Approximately 60% to 75% of breast cancer cases are hormone receptor positive. About 50% are HER2 low, defined as an immunohistochemistry score for HER2 protein expression of 1+, or 2+ and in-situ hybridization negative. HER2-ultralow is defined as immunohistochemistry score greater than 0 but less than 1.
Background and methods
Chemotherapy is standard care for patients with hormone receptor-positive, HER2-low or HER2-ultralow metastatic breast cancer who progressed after multiple lines of endocrine therapy with or without targeted therapy, or who progressed rapidly on prior adjuvant or first-line endocrine therapy.
However, the benefit of chemotherapy in this setting can be limited, highlighting the importance of identifying new treatment options that could delay progression and improve outcomes, according to study background.
Trastuzumab deruxtecan is a HER2-directed antibody-drug conjugate that consists of a HER2 monoclonal antibody attached to a number of topoisomerase I inhibitor payloads.
It is approved in the United States for several indications, including treatment of patients with HER2-low metastatic breast cancer whose disease progressed after chemotherapy.
The randomized phase 3 DESTINY-Breast06 trial assessed the efficacy and safety of the agent vs. investigator’s choice of chemotherapy (capecitabine, paclitaxel or nab-paclitaxel) for 866 patients with hormone receptor-positive metastatic breast cancer.
All trial participants had received prior endocrine-based therapy and the majority (90.4%) had received targeted therapy with a cyclin dependent kinase 4/6 inhibitor. None had received chemotherapy for metastatic breast cancer.
The majority (82.3%; n = 713) had HER2-low disease, whereas 17.6% (n = 153) had HER2-ultralow disease.
Researchers randomly assigned 436 participants to 5.4 mg/kg trastuzumab deruxtecan every 3 weeks.
The other 430 received physician’s choice of chemotherapy (capecitabine, 59.8%; nab-paclitaxel, 24.4%; or paclitaxel, 15.8%).
PFS in the HER2-low population served as the primary endpoint. PFS in the intent-to-treat population (HER2-low and HER2-ultralow), OS, objective response rate and safety served as secondary endpoints.
Key findings
Researchers reported longer median PFS with trastuzumab deruxtecan in the HER2-low group (13.2 months vs. 8.1; HR = 0.62; 95% CI, 0.51-0.74) and the HER2-ultralow group (13.2 months vs. 8.3 months; HR = 0.78; 95% CI, 0.5-1.21).
ORR analyses favored trastuzumab deruxtecan in the HER2-low group (56.5% vs. 32.2%) and the HER2-ultralow group (61.8% vs. 26.3%).
Safety analyses showed serious side effects occurred among 41% of participants assigned trastuzumab deruxtecan and 31% of those assigned chemotherapy.
OS data remained immature at first interim analysis (HER2-low, HR = 0.83; 95% CI, 0.66-1.05; HER2-ultralow, HR = 0.75; 95% CI, 0.43-1.29).

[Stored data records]
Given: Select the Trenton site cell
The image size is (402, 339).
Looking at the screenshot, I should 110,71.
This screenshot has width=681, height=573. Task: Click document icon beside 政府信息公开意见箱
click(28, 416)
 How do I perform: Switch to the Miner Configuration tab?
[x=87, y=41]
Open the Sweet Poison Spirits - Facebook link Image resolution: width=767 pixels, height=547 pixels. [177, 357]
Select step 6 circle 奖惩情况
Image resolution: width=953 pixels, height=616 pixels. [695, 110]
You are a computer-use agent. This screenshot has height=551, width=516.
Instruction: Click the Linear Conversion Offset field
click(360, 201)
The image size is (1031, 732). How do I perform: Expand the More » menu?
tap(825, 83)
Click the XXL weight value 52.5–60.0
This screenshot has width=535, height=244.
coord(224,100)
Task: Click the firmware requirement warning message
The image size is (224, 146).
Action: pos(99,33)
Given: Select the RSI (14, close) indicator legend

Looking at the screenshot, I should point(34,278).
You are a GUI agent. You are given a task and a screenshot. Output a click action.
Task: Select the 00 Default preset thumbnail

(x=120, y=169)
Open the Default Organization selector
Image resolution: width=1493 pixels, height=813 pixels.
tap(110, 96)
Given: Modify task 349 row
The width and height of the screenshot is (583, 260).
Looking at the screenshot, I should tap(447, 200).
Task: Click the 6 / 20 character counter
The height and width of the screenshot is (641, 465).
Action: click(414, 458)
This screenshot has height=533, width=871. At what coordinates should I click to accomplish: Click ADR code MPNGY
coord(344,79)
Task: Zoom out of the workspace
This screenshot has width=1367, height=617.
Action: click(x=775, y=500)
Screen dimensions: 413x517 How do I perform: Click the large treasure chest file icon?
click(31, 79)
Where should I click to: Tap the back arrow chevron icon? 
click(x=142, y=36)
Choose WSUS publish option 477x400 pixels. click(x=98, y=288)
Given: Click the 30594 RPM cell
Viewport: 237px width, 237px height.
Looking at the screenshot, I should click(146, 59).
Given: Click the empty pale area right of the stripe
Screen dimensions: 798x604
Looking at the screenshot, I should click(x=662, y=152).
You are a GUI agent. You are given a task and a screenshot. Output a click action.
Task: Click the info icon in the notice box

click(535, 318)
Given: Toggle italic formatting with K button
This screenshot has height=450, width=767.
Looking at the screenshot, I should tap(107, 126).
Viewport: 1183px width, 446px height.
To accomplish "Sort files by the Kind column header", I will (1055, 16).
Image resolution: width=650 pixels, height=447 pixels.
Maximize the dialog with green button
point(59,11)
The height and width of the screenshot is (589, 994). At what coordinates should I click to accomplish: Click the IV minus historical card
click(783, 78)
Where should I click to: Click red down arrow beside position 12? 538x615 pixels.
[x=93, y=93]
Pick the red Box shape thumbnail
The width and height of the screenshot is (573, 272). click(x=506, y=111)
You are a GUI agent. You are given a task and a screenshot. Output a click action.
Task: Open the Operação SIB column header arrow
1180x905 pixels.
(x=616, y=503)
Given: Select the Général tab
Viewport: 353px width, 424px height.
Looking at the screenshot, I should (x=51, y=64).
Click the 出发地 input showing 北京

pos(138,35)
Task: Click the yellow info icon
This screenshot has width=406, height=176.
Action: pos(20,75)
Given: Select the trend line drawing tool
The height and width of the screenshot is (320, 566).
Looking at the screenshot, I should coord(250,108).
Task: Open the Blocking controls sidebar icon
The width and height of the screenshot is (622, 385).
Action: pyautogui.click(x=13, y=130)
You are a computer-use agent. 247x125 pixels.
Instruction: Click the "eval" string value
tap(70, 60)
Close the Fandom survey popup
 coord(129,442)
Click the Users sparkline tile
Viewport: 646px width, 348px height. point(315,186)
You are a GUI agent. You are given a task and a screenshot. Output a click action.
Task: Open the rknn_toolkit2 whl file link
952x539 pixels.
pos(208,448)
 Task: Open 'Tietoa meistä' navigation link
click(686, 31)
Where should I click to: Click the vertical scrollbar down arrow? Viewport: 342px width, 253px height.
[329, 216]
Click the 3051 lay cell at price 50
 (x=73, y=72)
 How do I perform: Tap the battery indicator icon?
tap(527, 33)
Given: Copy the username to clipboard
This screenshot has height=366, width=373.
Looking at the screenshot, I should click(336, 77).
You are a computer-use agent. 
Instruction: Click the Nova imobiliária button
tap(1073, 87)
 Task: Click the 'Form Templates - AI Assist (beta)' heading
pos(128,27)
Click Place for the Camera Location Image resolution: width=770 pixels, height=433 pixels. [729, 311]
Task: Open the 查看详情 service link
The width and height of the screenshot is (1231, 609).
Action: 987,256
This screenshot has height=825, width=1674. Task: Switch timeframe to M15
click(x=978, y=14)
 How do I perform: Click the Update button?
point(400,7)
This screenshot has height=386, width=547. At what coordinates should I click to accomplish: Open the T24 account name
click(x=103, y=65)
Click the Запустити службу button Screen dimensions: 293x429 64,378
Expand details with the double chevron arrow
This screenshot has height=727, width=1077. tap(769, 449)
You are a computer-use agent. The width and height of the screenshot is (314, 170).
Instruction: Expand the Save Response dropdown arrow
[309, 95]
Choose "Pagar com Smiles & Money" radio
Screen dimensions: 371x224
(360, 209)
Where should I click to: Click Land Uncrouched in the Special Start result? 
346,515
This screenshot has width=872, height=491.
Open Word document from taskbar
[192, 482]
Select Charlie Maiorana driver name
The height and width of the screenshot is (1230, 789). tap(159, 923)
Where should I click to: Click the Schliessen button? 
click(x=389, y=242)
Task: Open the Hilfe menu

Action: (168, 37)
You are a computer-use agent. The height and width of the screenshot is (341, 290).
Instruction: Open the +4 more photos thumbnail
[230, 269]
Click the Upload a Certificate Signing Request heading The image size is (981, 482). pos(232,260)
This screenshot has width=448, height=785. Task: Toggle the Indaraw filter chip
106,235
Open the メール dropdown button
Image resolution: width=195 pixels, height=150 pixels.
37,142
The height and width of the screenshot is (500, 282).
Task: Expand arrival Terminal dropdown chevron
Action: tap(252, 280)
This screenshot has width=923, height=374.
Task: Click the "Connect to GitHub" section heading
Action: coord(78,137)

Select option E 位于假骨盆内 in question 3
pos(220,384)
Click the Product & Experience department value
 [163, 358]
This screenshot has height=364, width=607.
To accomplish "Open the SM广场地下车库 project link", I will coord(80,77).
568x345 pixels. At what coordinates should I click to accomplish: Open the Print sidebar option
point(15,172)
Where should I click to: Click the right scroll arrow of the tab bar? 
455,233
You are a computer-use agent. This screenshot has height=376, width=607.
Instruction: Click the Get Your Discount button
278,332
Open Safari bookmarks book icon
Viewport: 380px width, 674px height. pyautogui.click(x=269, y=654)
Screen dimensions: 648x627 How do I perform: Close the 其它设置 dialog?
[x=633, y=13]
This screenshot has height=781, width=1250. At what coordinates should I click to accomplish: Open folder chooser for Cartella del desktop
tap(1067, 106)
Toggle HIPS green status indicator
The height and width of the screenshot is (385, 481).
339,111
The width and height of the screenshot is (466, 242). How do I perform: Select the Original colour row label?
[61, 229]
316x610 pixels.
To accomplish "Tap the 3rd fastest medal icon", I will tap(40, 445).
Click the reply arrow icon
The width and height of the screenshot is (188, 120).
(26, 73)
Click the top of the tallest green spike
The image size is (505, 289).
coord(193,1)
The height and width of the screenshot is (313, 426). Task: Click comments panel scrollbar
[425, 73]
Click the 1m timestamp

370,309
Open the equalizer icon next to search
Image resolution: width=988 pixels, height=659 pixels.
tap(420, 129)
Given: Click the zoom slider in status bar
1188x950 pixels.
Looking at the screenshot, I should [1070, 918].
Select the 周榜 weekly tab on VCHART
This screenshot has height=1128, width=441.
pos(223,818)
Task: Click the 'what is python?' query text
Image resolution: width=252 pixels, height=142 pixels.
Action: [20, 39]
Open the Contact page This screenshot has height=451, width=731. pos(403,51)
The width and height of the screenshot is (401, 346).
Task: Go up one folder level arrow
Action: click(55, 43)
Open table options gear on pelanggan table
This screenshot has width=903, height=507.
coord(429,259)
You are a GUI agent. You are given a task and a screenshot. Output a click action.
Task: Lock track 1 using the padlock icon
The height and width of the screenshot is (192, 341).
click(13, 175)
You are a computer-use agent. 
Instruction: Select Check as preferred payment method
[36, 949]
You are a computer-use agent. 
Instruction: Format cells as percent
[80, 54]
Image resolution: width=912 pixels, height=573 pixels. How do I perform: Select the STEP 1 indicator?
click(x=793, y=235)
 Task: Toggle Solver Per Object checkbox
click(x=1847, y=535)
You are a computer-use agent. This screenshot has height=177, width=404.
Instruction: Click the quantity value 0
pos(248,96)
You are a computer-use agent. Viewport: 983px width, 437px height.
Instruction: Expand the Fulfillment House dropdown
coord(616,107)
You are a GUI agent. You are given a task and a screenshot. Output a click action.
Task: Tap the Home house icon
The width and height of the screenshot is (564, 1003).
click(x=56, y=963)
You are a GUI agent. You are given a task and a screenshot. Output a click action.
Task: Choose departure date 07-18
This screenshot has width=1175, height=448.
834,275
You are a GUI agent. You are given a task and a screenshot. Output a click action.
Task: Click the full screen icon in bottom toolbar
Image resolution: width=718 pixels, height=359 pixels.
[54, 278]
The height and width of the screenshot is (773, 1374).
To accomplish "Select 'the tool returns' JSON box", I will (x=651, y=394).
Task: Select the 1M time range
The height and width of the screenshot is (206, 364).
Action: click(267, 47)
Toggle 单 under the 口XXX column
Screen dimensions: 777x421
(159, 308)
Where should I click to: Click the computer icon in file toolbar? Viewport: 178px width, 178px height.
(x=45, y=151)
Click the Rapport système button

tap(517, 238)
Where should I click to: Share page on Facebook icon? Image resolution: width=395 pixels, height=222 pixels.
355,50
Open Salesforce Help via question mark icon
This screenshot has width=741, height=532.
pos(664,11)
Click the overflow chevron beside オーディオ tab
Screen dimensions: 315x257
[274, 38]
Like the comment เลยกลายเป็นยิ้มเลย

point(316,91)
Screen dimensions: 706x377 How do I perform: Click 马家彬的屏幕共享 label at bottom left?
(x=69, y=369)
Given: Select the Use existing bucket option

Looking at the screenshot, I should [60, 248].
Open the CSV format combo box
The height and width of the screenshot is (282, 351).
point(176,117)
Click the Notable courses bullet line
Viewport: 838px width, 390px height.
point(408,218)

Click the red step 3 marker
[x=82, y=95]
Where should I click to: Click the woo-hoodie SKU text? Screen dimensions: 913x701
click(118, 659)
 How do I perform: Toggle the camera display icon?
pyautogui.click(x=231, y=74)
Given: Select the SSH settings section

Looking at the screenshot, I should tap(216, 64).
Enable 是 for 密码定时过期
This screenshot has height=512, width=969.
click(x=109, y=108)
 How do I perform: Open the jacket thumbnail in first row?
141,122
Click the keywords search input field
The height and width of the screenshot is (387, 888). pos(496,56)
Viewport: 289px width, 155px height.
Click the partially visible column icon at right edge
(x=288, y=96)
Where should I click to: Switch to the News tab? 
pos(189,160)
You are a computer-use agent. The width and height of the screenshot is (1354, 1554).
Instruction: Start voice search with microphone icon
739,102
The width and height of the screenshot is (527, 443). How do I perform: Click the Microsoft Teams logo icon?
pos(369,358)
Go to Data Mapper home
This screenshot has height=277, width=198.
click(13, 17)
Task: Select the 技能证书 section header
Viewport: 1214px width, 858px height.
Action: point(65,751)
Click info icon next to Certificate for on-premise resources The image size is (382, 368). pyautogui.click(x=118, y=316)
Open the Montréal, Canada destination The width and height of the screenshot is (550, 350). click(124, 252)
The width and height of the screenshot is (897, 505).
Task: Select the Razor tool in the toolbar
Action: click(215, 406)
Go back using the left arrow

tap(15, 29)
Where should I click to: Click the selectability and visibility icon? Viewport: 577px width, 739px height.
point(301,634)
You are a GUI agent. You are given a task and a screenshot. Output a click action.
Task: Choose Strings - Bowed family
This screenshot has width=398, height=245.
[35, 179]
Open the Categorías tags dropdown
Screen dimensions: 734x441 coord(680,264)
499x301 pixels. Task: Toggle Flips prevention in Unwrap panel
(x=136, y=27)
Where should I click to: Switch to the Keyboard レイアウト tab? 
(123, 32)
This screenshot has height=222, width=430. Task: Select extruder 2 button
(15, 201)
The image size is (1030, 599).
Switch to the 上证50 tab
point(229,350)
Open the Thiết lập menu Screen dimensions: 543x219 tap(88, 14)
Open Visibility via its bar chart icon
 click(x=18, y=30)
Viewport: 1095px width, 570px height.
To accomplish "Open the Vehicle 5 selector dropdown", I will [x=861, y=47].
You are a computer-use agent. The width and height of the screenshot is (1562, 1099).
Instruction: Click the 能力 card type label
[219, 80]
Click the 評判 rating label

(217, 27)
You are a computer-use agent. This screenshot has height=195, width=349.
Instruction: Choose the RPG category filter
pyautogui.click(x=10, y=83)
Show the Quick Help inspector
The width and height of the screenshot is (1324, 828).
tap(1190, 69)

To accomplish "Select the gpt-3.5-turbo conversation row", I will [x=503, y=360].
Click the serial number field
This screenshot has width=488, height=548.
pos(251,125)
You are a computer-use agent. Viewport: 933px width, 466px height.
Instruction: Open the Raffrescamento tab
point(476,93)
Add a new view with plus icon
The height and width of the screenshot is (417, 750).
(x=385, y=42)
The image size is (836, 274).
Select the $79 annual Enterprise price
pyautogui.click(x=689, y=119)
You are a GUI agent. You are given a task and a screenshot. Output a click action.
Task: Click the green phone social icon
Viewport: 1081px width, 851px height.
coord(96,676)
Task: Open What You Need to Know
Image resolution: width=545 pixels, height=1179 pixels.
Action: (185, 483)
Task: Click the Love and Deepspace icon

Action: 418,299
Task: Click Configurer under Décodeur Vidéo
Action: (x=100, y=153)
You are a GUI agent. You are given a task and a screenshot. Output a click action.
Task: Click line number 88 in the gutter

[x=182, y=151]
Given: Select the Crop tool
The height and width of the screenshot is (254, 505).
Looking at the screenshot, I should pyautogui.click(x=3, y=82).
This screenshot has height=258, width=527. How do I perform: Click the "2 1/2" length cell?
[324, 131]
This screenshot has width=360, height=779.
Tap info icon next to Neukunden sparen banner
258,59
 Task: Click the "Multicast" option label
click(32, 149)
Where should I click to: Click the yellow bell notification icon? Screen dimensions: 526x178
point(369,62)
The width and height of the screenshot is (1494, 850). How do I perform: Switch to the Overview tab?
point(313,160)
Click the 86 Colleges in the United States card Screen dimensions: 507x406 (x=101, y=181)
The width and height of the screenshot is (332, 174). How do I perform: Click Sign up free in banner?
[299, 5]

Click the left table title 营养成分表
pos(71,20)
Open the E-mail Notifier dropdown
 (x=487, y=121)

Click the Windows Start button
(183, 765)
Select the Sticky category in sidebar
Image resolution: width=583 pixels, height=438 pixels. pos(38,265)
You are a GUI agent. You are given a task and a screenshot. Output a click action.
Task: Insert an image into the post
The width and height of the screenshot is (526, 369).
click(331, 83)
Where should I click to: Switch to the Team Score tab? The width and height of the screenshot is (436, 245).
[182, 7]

YOUR ASSIGNMENT:
Repeat the section of the breast cancer trial article that opens with the words containing "It is approved" and closes with "progressed after chemotherapy.", changing "several" to "multiple". The stored data is separate material, apart from the breast cancer trial article.

RESPONSE TO THE EXERCISE:
It is approved in the United States for multiple indications, including treatment of patients with HER2-low metastatic breast cancer whose disease progressed after chemotherapy.